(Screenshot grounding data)
* * *
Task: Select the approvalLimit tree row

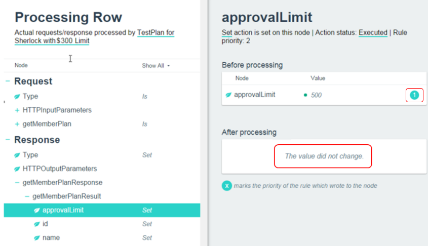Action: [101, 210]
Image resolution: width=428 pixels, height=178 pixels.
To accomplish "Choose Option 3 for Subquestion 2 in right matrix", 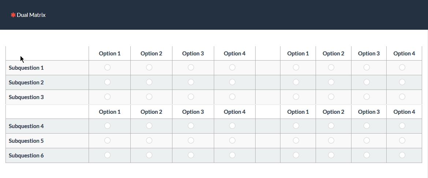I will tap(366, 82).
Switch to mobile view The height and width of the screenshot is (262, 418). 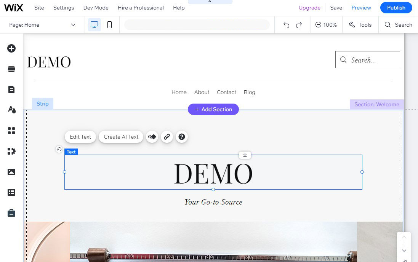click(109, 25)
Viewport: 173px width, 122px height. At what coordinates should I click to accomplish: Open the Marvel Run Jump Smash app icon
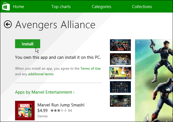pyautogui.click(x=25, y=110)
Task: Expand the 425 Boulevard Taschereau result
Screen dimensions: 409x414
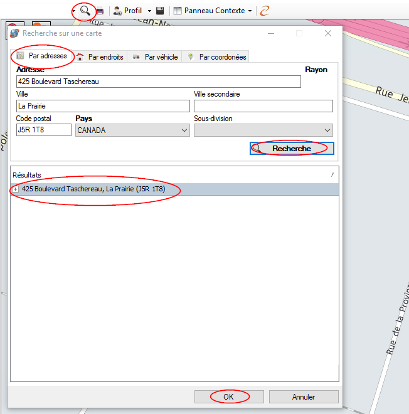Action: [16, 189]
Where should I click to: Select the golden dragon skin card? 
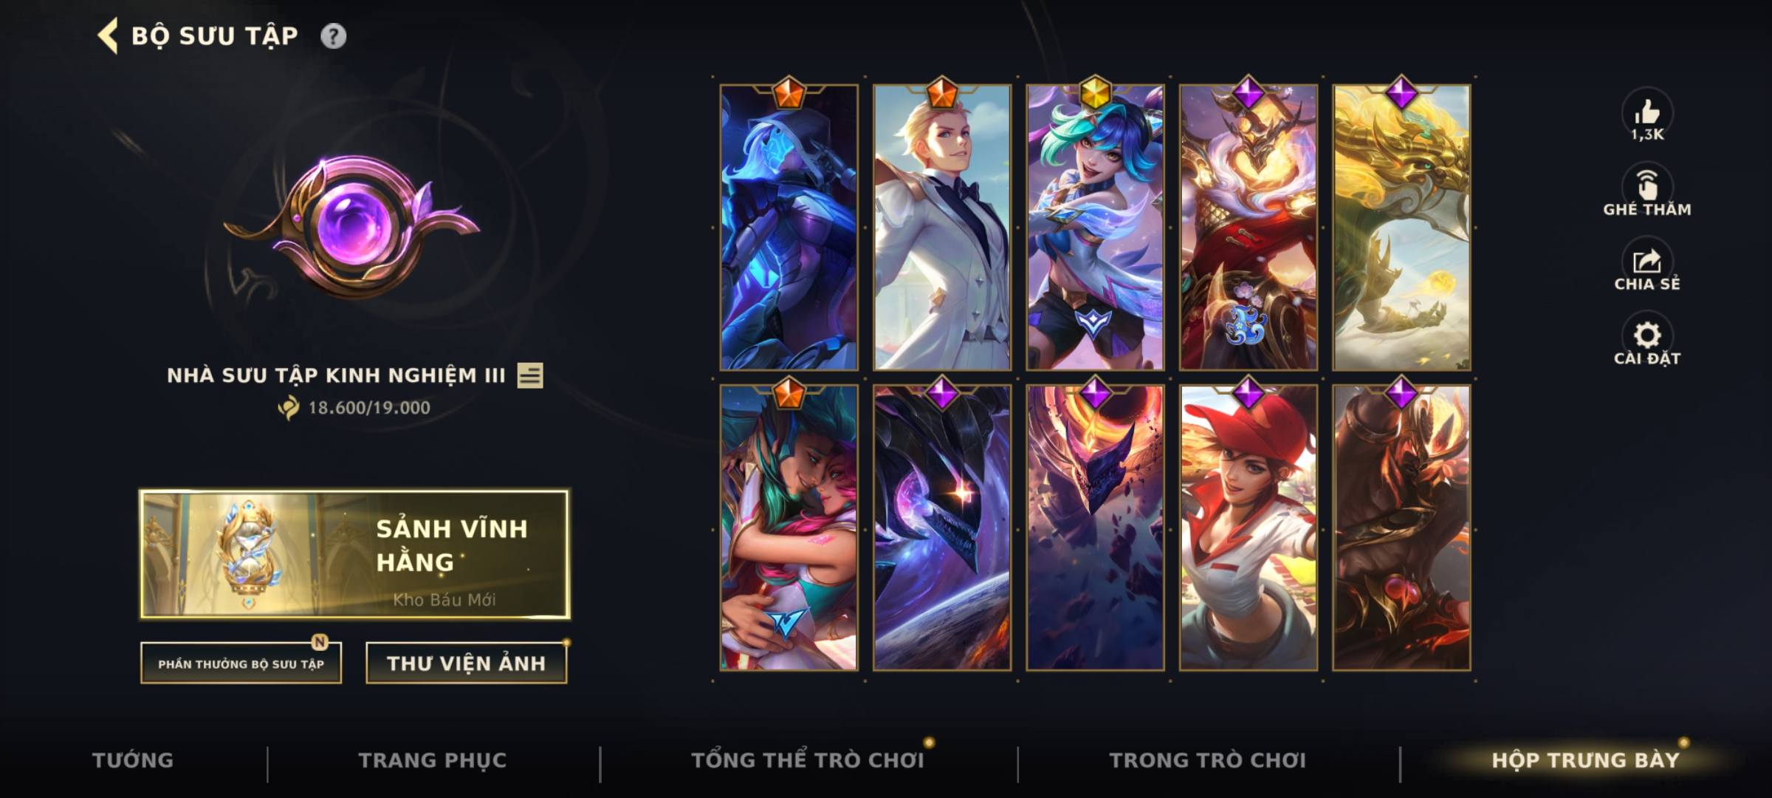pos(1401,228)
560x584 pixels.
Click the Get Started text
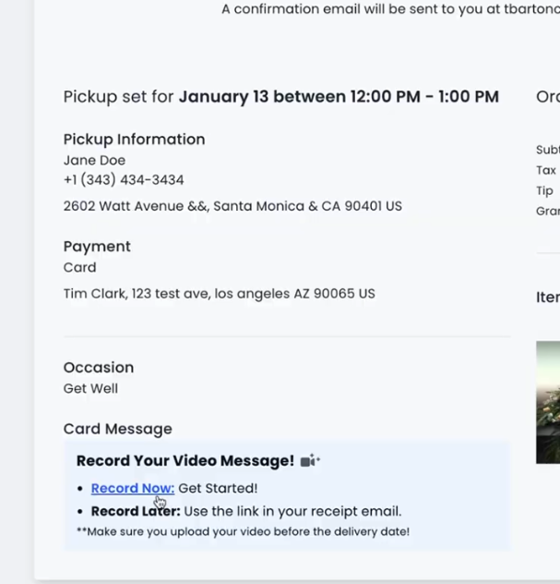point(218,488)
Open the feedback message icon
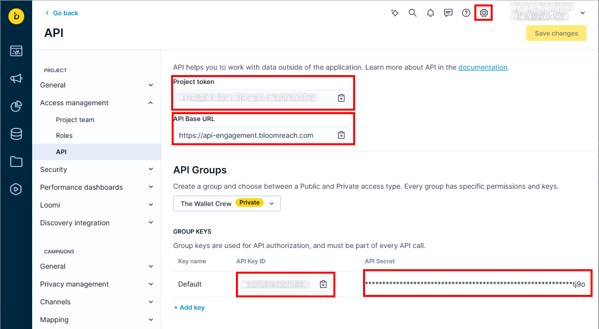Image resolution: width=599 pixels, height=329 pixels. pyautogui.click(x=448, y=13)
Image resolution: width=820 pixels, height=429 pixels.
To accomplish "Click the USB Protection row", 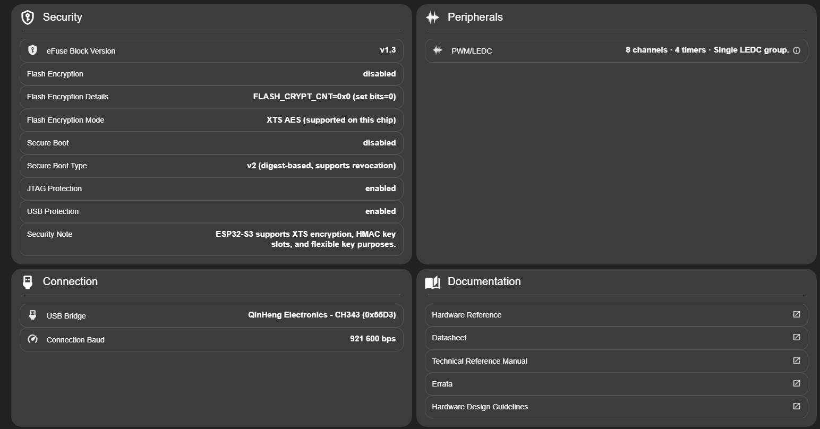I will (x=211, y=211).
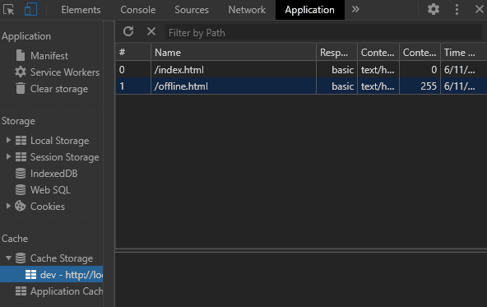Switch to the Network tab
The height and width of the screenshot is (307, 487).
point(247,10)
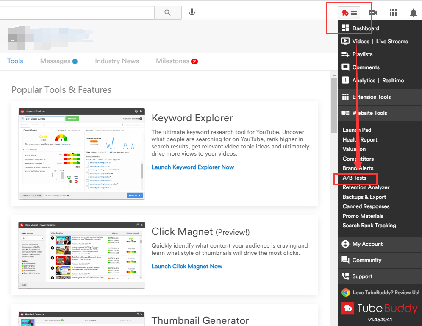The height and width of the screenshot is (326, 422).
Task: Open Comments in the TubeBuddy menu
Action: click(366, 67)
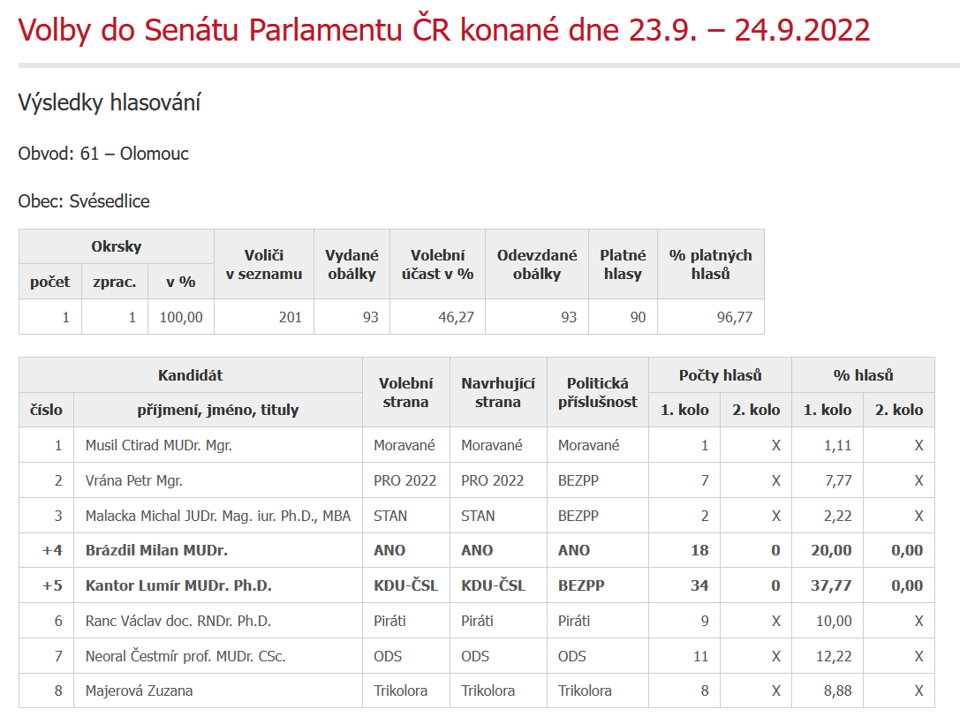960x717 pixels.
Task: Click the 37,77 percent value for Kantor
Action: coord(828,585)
* * *
◆ DIRECTIONS FOR THIS TASK
What to print is the stretch of entries from the line with "Open the feedback message icon" up to and including the line with "Image resolution: width=820". Please print it exactly and leave out the pictures.

◆ YOUR SOLUTION
Open the feedback message icon
Image resolution: width=599 pixels, height=329 pixels. pyautogui.click(x=448, y=13)
Image resolution: width=820 pixels, height=429 pixels.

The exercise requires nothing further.